Paolo Budinich (28 August 1916 – 14 November 2013) was an Italian theoretical physicist.

==Biography==
Born in Veli Lošinj (Lussingrande) to a family of sailors, he grew up and studied in Trieste, where the family resided and his father Antonio Budini (Note: In 1937, during Italian fascism, the family name was Italianised to “Budini”; it was restored to the original spelling in 1977.) taught in the local high school, which Paolo attended until 1934. He later began his studies at Università Degli Studi di Pisa graduating from the Scuola Normale Superiore in 1938, with a thesis written under the direction of Leonida Tonelli.

In the same year he started to teach physics on the Italian training ship Amerigo Vespucci, belonging to the Italian Naval Academy of Leghorn.

During the Second World War Budinich served as a Lieutenant on Navy submarines and an observer on Navy planes; in 1941 he was captured by the Royal Navy and became a prisoner of war, thus being transferred to England and then to the United States.

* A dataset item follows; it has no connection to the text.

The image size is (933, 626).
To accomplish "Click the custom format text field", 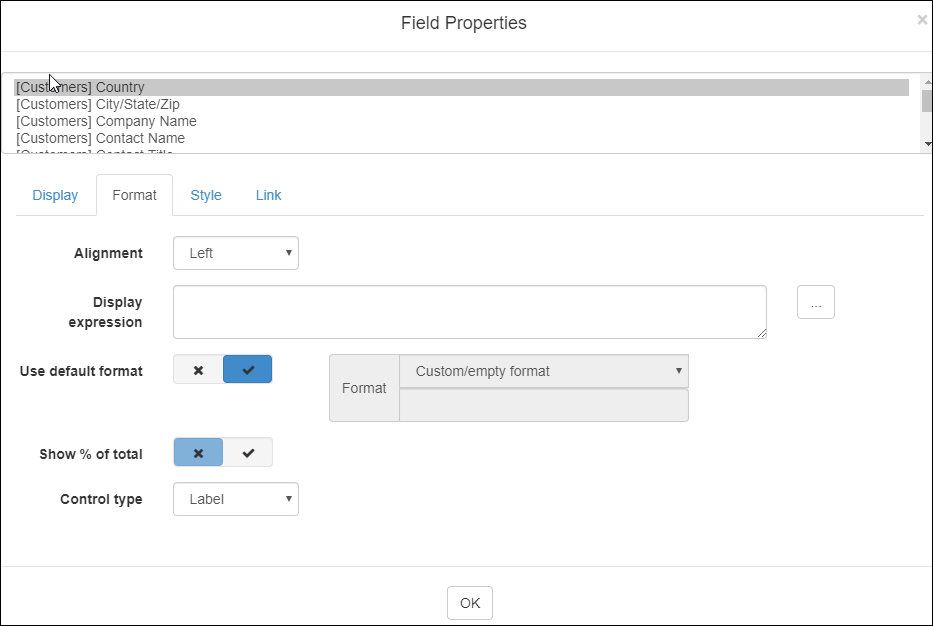I will [543, 405].
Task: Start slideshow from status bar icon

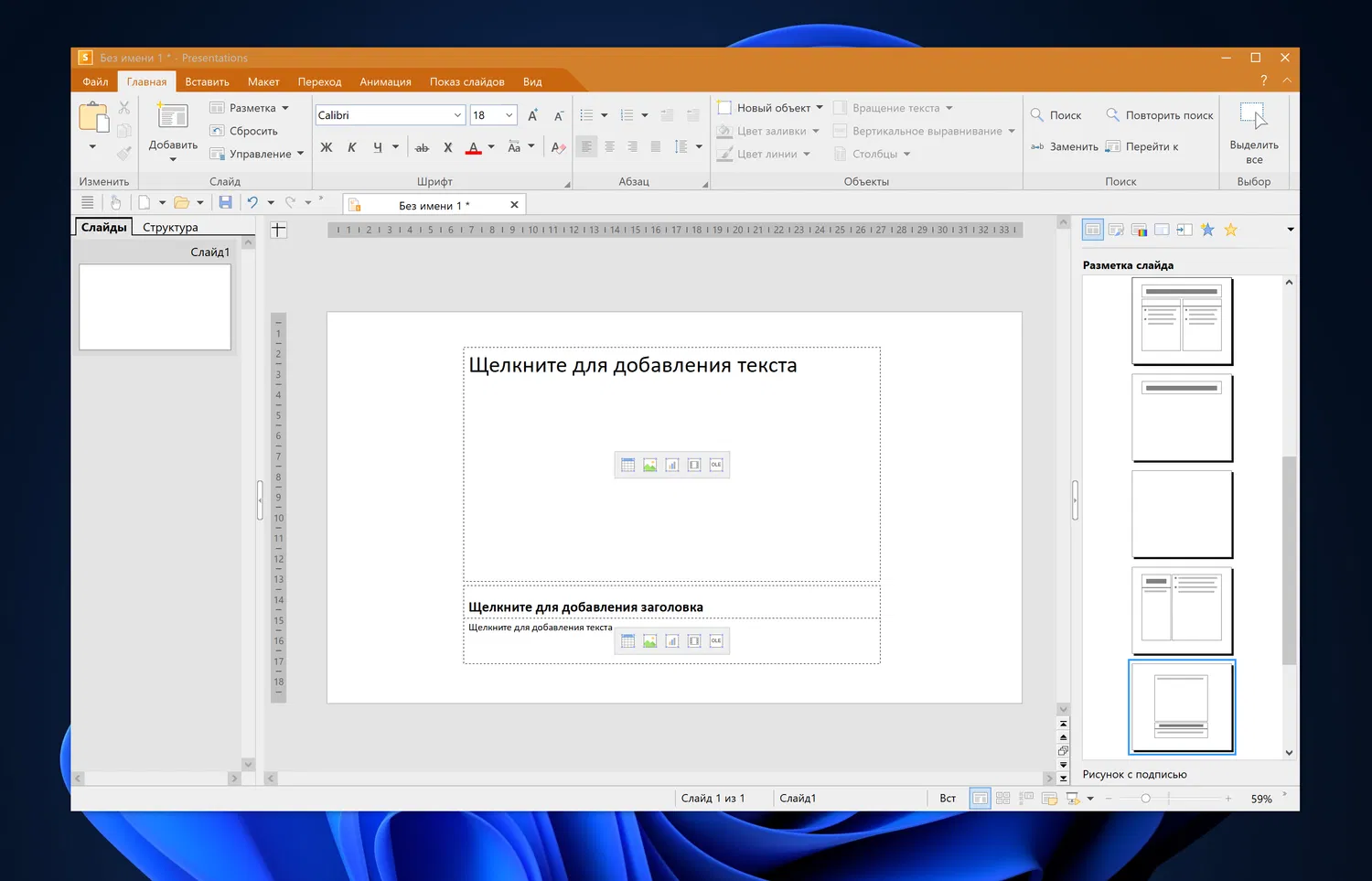Action: point(1073,799)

Returning to physics, in 1952 he worked with Werner Heisenberg in Göttingen and in 1954 with Wolfgang Pauli in Zürich.

He was one of the first promoters of Trieste as a science resort at international level. In 1964 he founded in the city, together with Abdus Salam, the International Centre for Theoretical Physics (ICTP). In the same year he promoted the Advanced School of Physics, which in 1978 was upgraded to the International School for Advanced Studies (SISSA), the first Italian higher education institution providing doctoral degrees (besides the Scuola Normale Superiore in Pisa), and became its first director.

In his autobiography L'arcipelago delle meraviglie, published in 2000, Budinich pleads for a reunification between science and philosophy and suggests the superior capability of mathematics to explore unknown paths of scientific discovery. His main work, The Spinorial Chessboard, written together with the Polish mathematical physicist Andrzej Trautman, refers to Élie Cartan's conceptual foundation of spinor geometry and explores its applications to modern physics.

== Bibliography ==
- Paolo Budinich, L'arcipelago delle meraviglie, Beit casa editrice, Trieste 2016, ISBN 978-88-95324-50-0.
- Paolo Budinich and Andrzej Trautman, The Spinorial Chessboard, Springer Verlag, Berlin-New York 1988, ISBN 9783540190783.